Pattengale: We’re writing the whole thing anticipating that, in the moment, we’ll realize that what we’ve written is not very funny and we’ll probably have to go off script and just see what happens. But we are very sensible people. We’re coming prepared. We’ve been working tirelessly for about 16 hours, eight of which we both just slept, trying to get together a top-notch Hollywood script for our Ryman hosting gig.
Ryan: The one thing we did do in advance that has been a lot of work is the opening musical number. And while there will be a striking lack of choreography compared to other awards shows, there will be an opening musical number.
Will that be political commentary, a parody song… Any hint of what to expect?
Ryan: Why, what’s going on?
Pattengale: That was mildly funny.
Ryan: What? That was good. We should do that on stage. At some point, Kenneth, you should say, “Now we aren’t doing any explicit commentary, are we Joey?” And I can say, “Why, what’s going on?”
But no, it’s not going to be like a Colbert opening monologue where we deliver one-liners about the news of the day. This one is more of a celebration than that.
Have you spoken with Jim Lauderdale at all about his experiences hosting over the years? Has he given you any tips?
Pattengale: You know, we haven’t talked to Jim, and I think it’s simply been a matter of busy schedules. But now that you mention it, that’s a smart idea and we’ll probably call Jim up at midnight tonight and ask him what we’re in for. He’s really got it down. He did it for a number of years and exceedingly well. He’s a born, natural, consummate host who’s been handling those sorts of duties in a variety of media for many years and we don’t really have any experience with this stuff. So it’s basically just a massive gamble that the Americana Awards put on us with their big flagship program of the year.
Lauderdale also has the catchphrase, “Now that’s Americana” that he would say throughout the awards.
Ryan: That is copyrighted, trademark material. We have not been granted access to the catchphrase.
The cool thing about that, aside from it being a funny gag, is that Americana is such a broad genre and serves as a community for so many types of music. From that perspective, what do you guys feel is the importance of a festival and awards show like this?
Ryan: Part of that is a question that we’ll attempt to answer Wednesday evening.
Pattengale: As far as classifications go, it’s always a funny song and dance. And at tomorrow’s show there might be a song and dance about it. But in its essence, the question isn’t that hard to answer. Tomorrow night when we honor Buddy Guy with a Lifetime Achievement Award, it’s very obvious in the American history books that Buddy Guy will be filed as one of the greatest blues musicians from Chicago of a certain era. If that was the extent of the definition, it would only tell one story. Whereas when we get to bring him up on the stage and honor him in this community, it casts his legacy in a light that is very valid. What he’s done and what he’s written and what he’s played and what he’s invented over many years has a reach that’s long and far and crosses genres and crosses tastes and is a part of the language in a community that every single person that will be in the Ryman tomorrow night is involved in. If Buddy Guy was only relegated to those blues history books and to those communities, it wouldn’t tell the full story.

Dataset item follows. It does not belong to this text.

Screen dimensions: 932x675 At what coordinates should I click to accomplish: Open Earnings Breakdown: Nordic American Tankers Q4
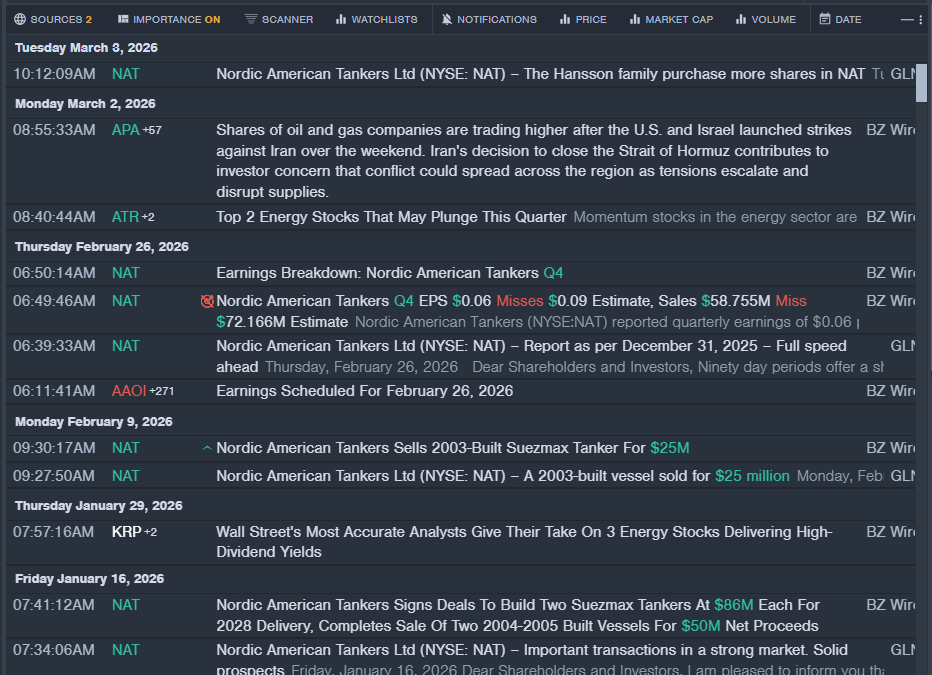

As he’s sitting there, the same thing is true about k.d. lang. Who would ever put k.d. lang and Buddy Guy in the same sentence together? But it makes a certain kind of sense and a perfect kind of sense when you see it in the context of this program that comes together at this annual gathering in Nashville. There is a commonality between these people. I think if you really got under the hood to investigate what that is, it’s two things. It’s a ferocity in spirit and it’s an individuality in people’s artistic identities.